Using the tools from the last class, we obtained the following control on a single predictor \(f:{\mathbb{R}}^d\to{\mathbb{R}}\): with probability at least \(1-\delta\) over an i.i.d. draw of \(((x_i,y_i))_{i=1}^n\) from distribution \((X,Y)\), \[ {{\mathcal{R}}_{\text{z}}}({\text{sgn}}(f)) \leq {\widehat{{\mathcal{R}}_{\text{z}}}}({\text{sgn}}(f)) + \sqrt{\frac 1 {2n}\ln\left(\frac 1 \delta\right)}, \] where \[ {{\mathcal{R}}_{\text{z}}}(g) := {\text{Pr}}[ g(X) \neq Y] \qquad\text{and}\qquad {\widehat{{\mathcal{R}}_{\text{z}}}}(g) := \frac 1 n \sum_{i=1}^n {\mathbf{1}}[g(x_i) \neq y_i]. \]

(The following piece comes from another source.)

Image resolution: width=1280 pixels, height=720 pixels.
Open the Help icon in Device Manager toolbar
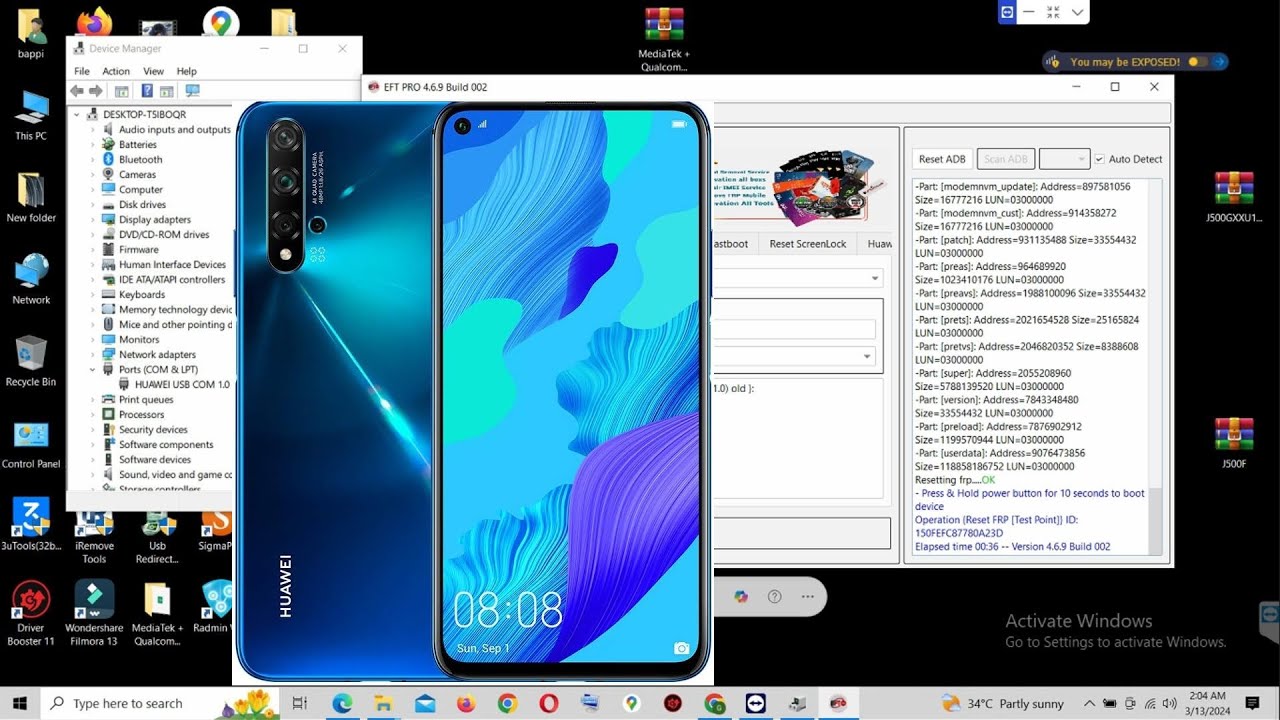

Our goal is to control not a single predictor, but the output of a training algorithm. The next two lectures will establish our basic tools here as follows.

Independence issue / overfitting

Suppose we obtain examples \(((x_i,y_i))_{i=1}^n\), feed them to an algorithm, and obtain a predictor \(\hat f\). What prevents us from applying the earlier proof technique?

Earlier, we defined random variables \(Z_i := {\mathbf{1}}[{\text{sgn}}(\hat f(X_i)) \neq Y_i]\) and \(W_i := Z_i - {\mathbb{E}}(Z_i)\), and then applied Hoeffding’s inequality to \((W_1,\ldots,W_n)\). The issue is that \((W_1,\ldots,W_n)\) must be independent, but \(\hat f\) is a random variable depending on \(((X_i,Y_i))_{i=1}^n\): each \(W_i\) in general depends on every \(((X_i,Y_i))_{i=1}^n\).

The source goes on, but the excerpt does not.